The result of a business model like this? Thousands of dollars’ difference in the price of a funeral. In her previous role in a commercial funeral home, Amy says that the bottom of the line, base model coffin would set you back 1,350 dollars. Tender funerals sell the same one for 500 dollars.
With the goal of accessibility, Tender Funerals have built a crowd-sourcing function directly into their website.
“So it’s a personalised link, that can be shared on the families’ social media and it allows people to donate say like ten bucks, until the cost of the funeral is covered,” says Amy.

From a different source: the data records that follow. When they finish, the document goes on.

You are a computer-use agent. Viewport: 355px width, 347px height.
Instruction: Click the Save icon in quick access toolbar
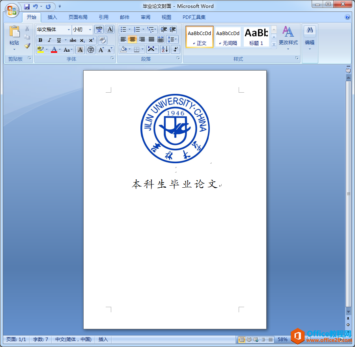pos(27,6)
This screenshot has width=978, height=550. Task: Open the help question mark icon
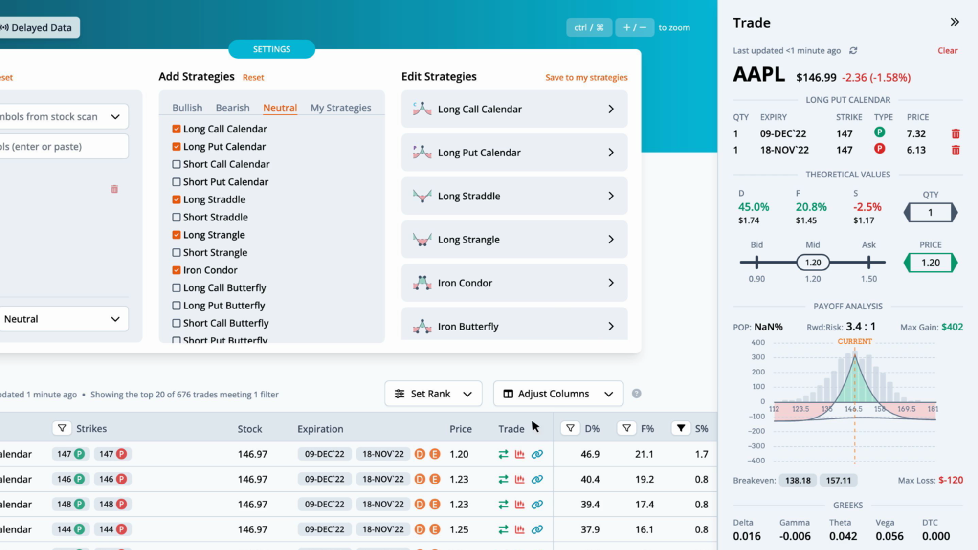pos(636,394)
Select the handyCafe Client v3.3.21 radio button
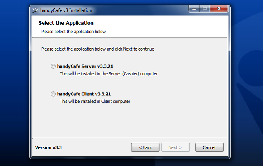This screenshot has height=166, width=263. [x=53, y=94]
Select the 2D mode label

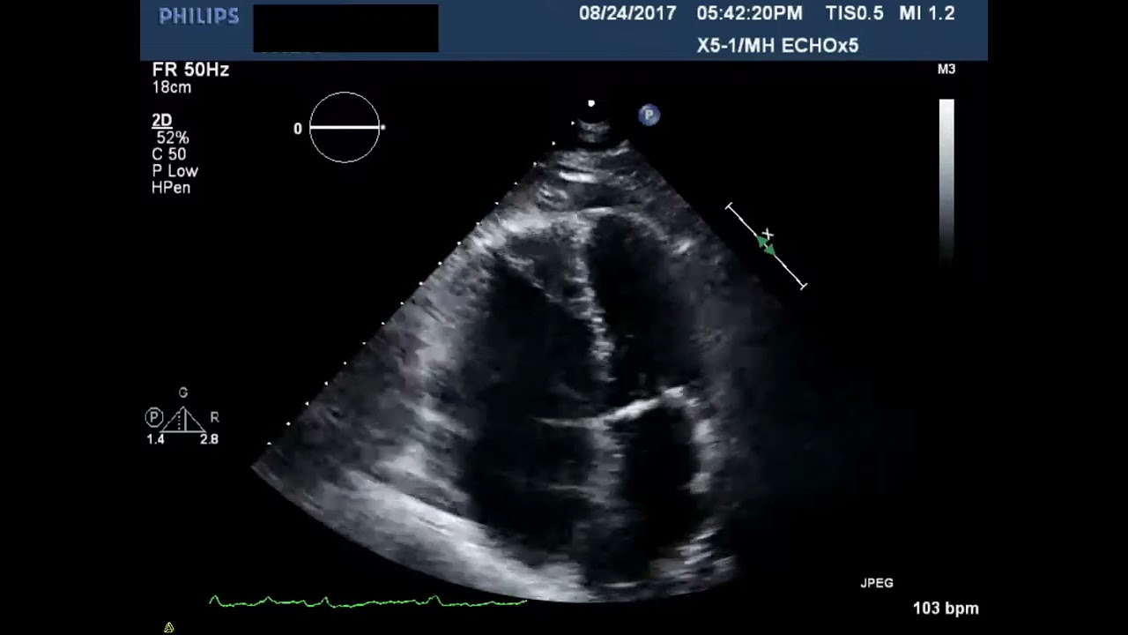click(x=161, y=121)
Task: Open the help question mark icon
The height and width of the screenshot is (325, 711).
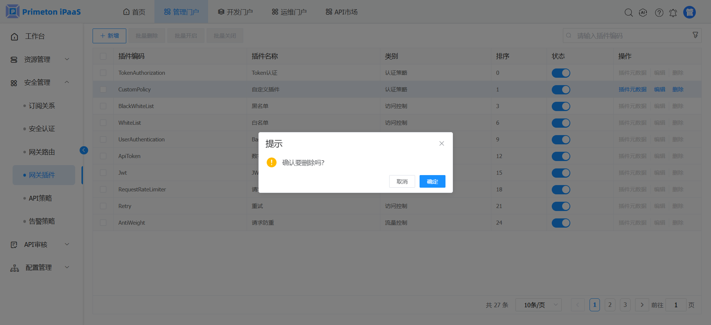Action: pyautogui.click(x=659, y=13)
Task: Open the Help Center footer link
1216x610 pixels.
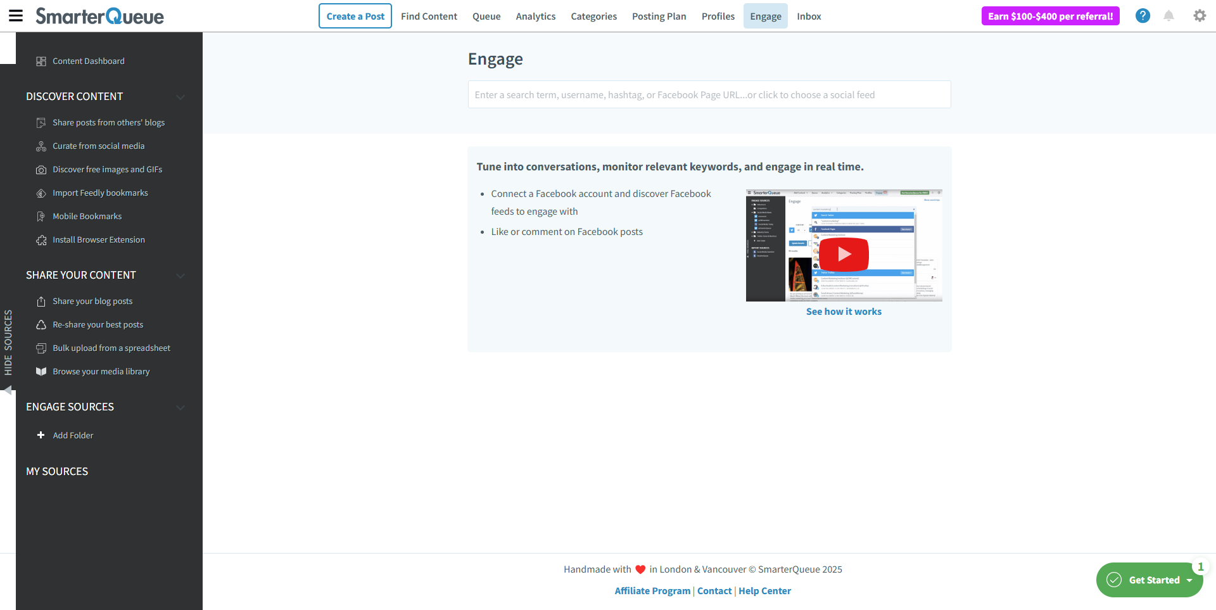Action: click(x=764, y=591)
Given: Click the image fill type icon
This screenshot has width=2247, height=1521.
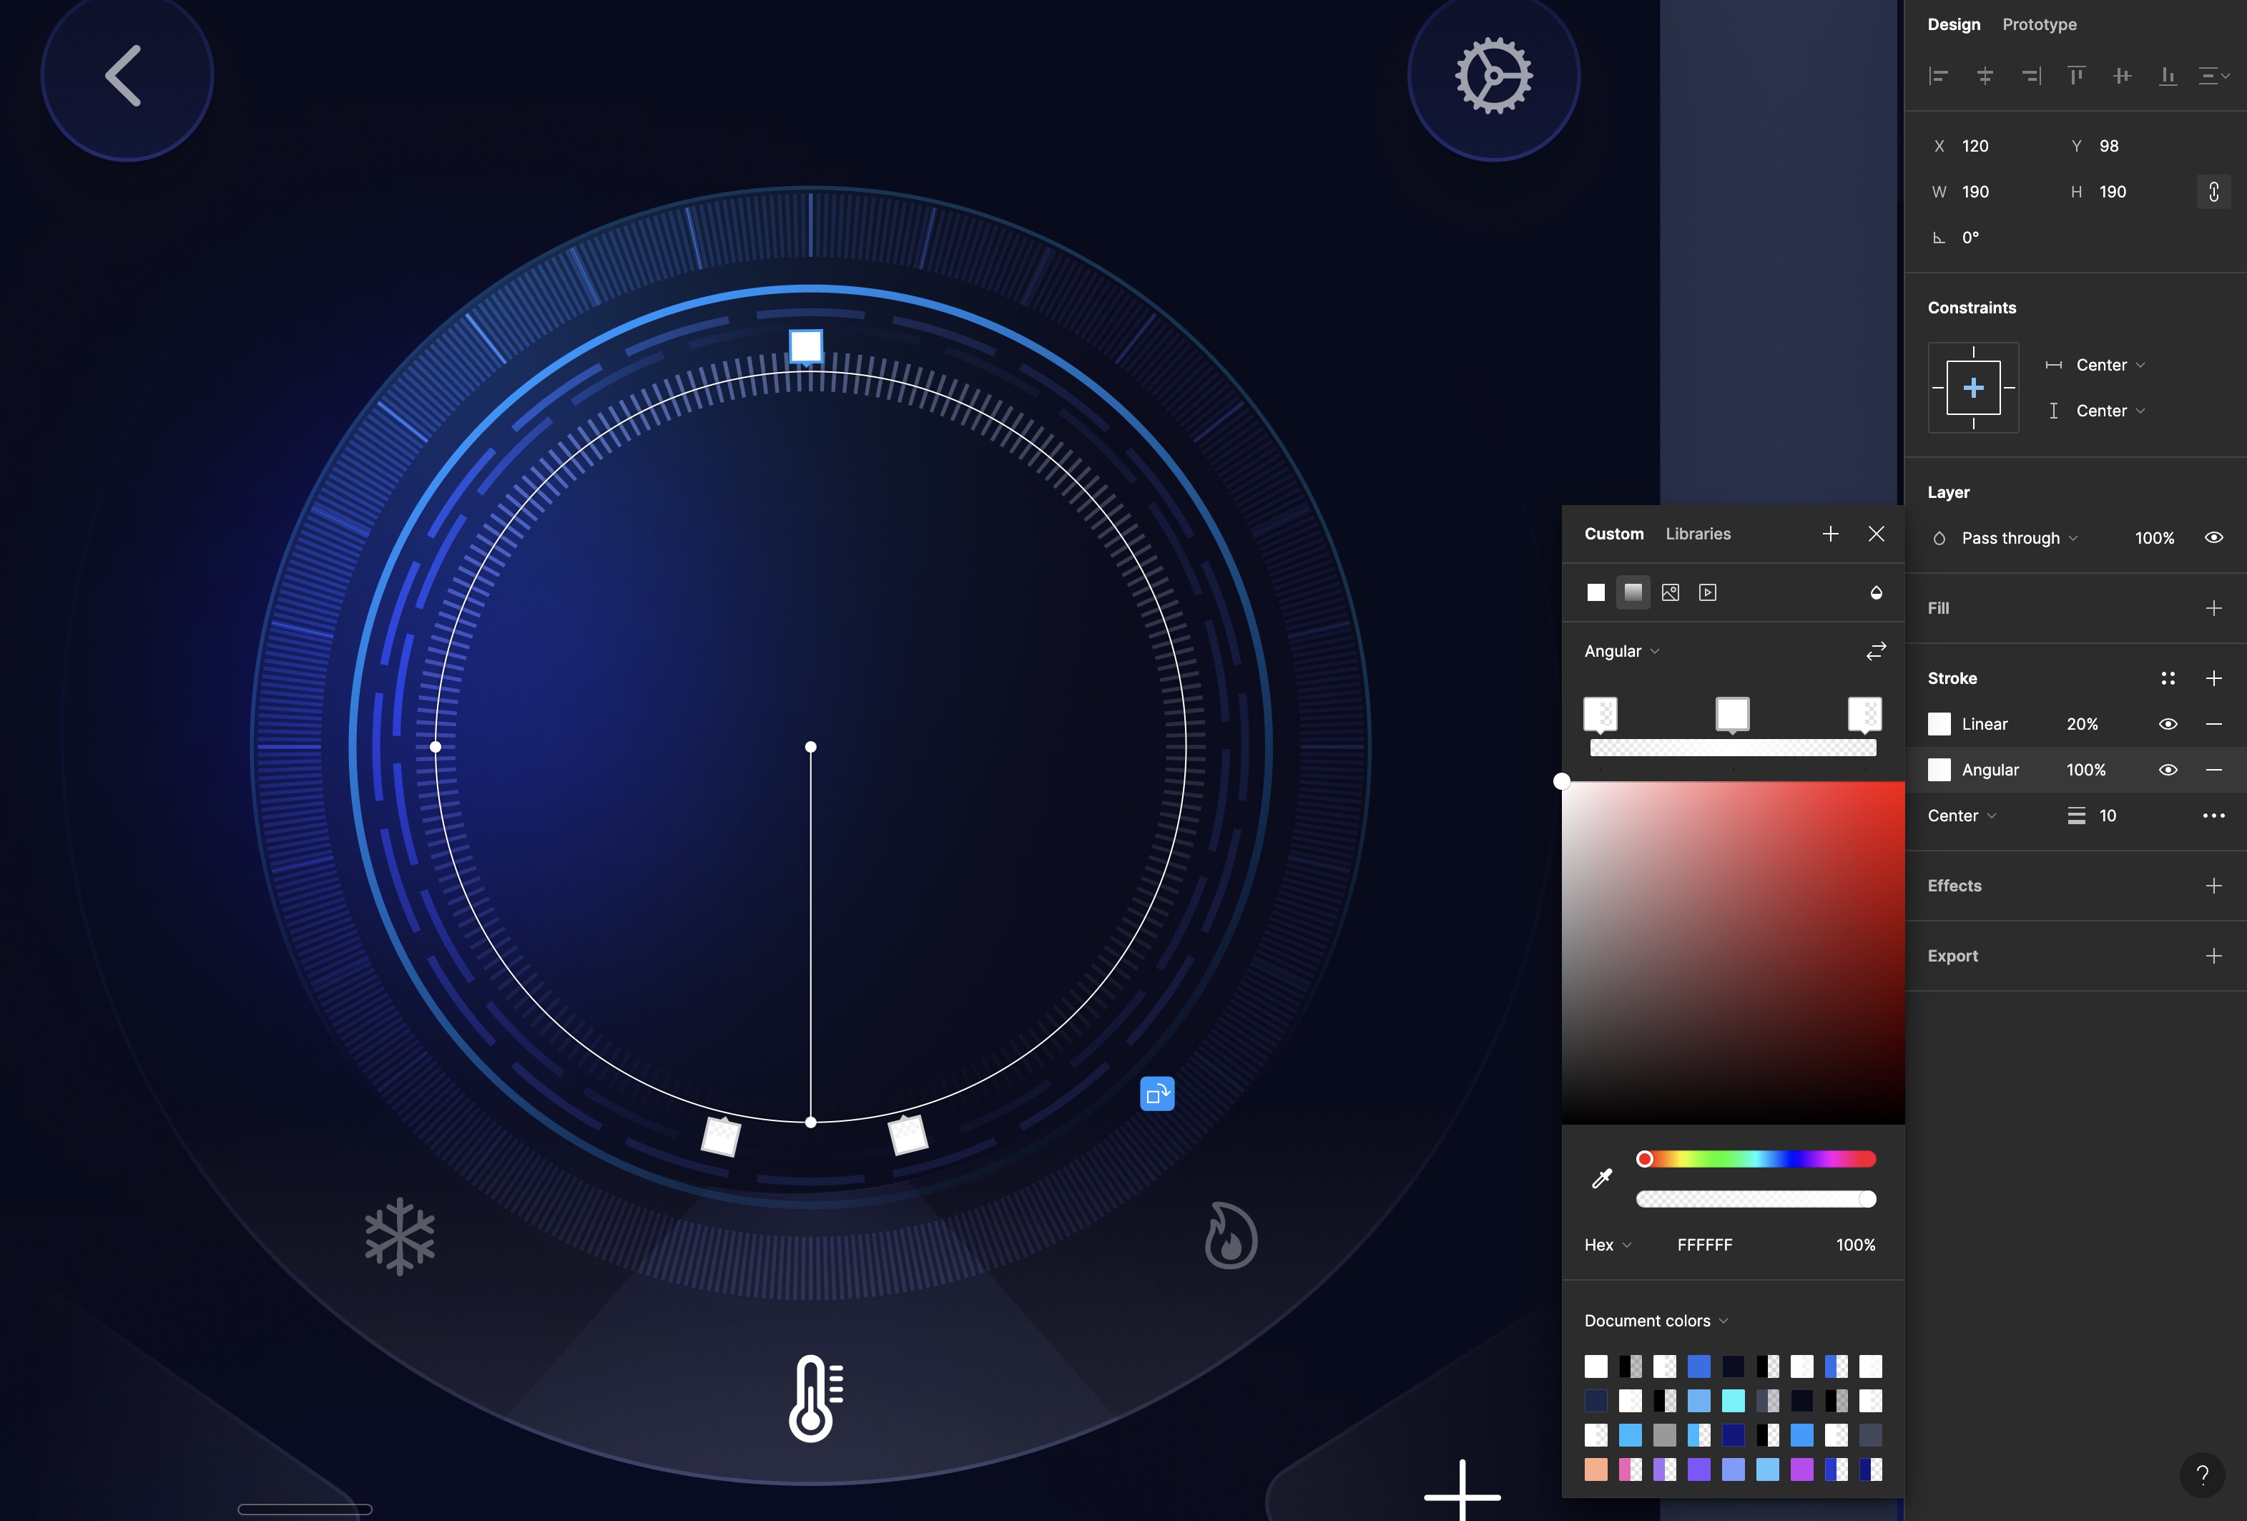Looking at the screenshot, I should tap(1670, 592).
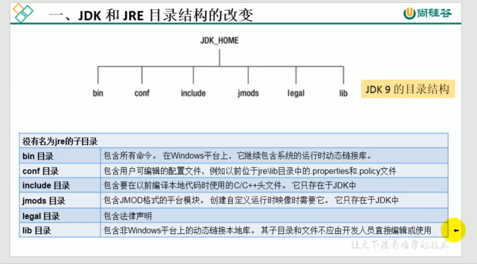
Task: Select the jmods node in the diagram
Action: click(x=248, y=93)
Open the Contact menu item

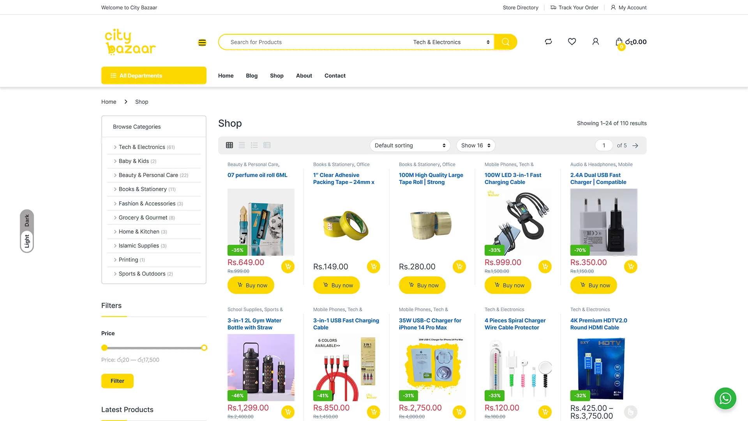335,76
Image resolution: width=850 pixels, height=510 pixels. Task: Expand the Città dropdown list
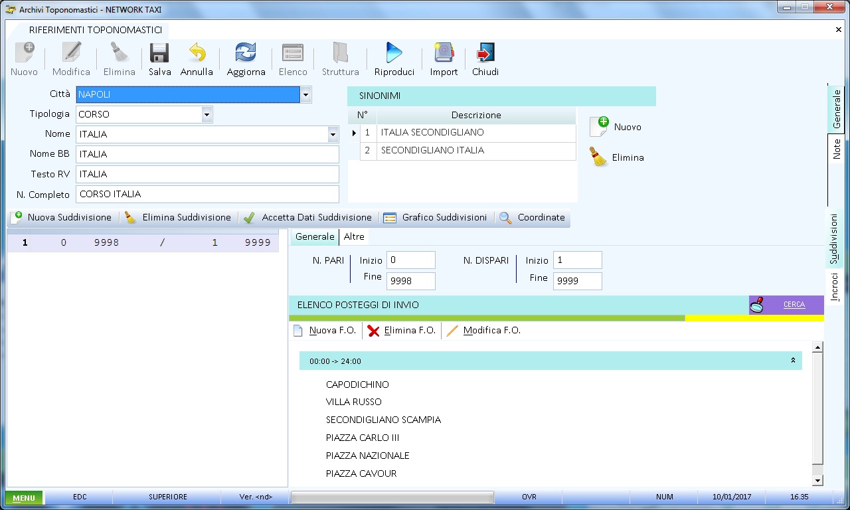pyautogui.click(x=305, y=95)
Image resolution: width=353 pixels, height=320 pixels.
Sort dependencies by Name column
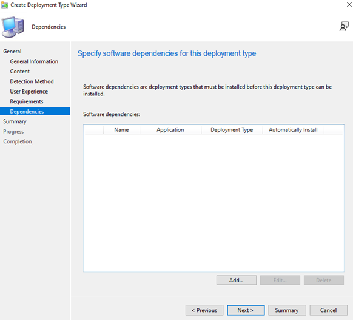tap(121, 129)
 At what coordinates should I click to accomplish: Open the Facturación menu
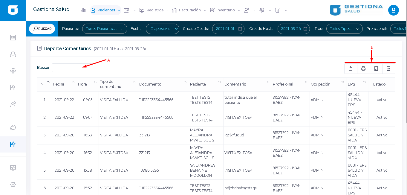(189, 10)
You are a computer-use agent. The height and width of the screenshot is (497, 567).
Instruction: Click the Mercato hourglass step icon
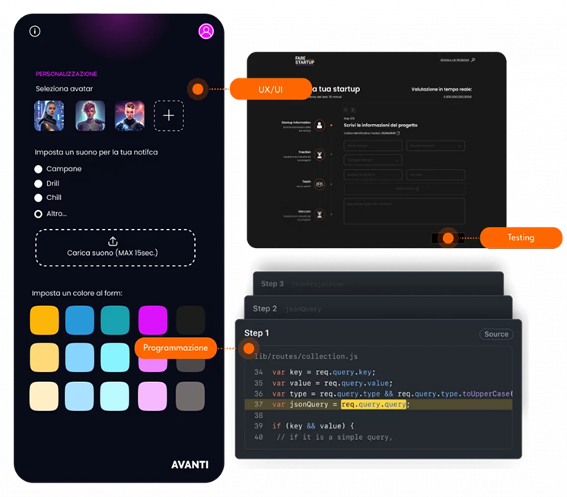click(320, 215)
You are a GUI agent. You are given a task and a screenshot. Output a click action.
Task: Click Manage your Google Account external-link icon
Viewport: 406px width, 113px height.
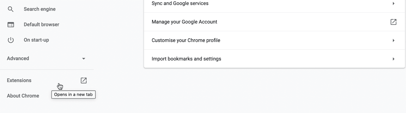coord(393,22)
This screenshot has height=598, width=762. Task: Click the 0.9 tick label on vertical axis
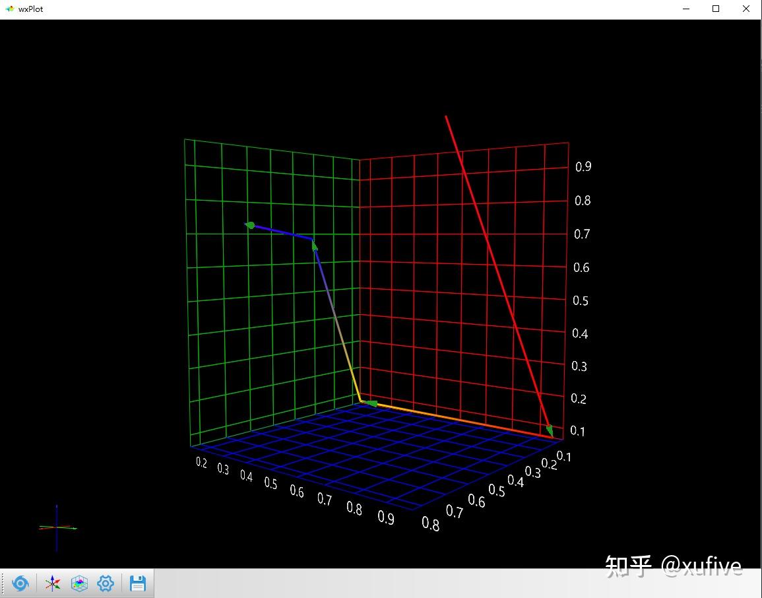click(x=583, y=167)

“Sometimes it’s hard for people to get money when there is mistrust around where that money will go, but if it’s going directly to the funeral director and there are no questions.”
This goes to the understanding that even under a not-for-profit model some people will be unable to afford the base costs of a funeral service or body disposal. Even a few hundred dollars can be impossible for families or individuals who are struggling, creating significant stress in an already difficult time.
In the last few decades we have witnessed the revolution of both marriage and birthing practices. Is a revolution in funeral practices next?
The Baby Boomer generation was largely responsible for driving these changes and we are now approaching the time when this generation will find themselves in the beige offices of funeral directors. If history is anything to go by, we can expect to see some profound changes on a social level.
Weddings are increasingly bespoke events as we disregard antiquated traditions to suit our own needs. It’s arguable that funerals are heading the same way. Likewise, home births are increasingly common as mothers prefer to be within the familiar space of their living quarters while going through the life-changing experience. In this vein, people should have the option to care for their loved ones at home during and following death in a space that is comfortable and personalised to the individual.
If you have the capacity and the resources, there is no reason that the deceased must be immediately taken out of the care of the family following their death. To care for them at home seems like a logical continuation of a life-time together.
It was about three weeks after my mother’s funeral when an email appeared in my inbox. It was rare to receive correspondence from my Aunt, who lives permanently in France.
“I just had a thought and I think you should follow up on this,” it began.
I grew up in a single-mother home, my father leaving earlier than I can manage to remember. He is only tangentially involved in my life, with a dinner every two or so years at the local RSL. There was once a time where his was presence was heightened: I was eight years old and he suffered a life-threatening Brain Aneurysm. He has been tended to by full-time carers ever since and his health is in constant flux.
“You should check if he has a funeral plan in place. Because you know, if he passes away, you’ll be up for the funeral costs again,” the email reads.
The thought that I could end up financially responsible for someone that was the equivalent of a second-cousin in terms of their impact on my life stopped me in my tracks.
Even if, using my new found knowledge I made the call to forgo a funeral, I would still be financially implicated in the disposal of his body. And to send my father into the afterlife without so much as a wave or an acknowledgement seems wrong, even if we are talking about an almost stranger. I mean, I once had a funeral for a goldfish.
While companies like Tender Funerals are attempting to transform the commercial approach to the industry, they are still very much in the minority. And for a lot of Australians, still unaffordable.
And so the prospect of another loan sits waiting in the future. I can only hope to have the last one paid off by then.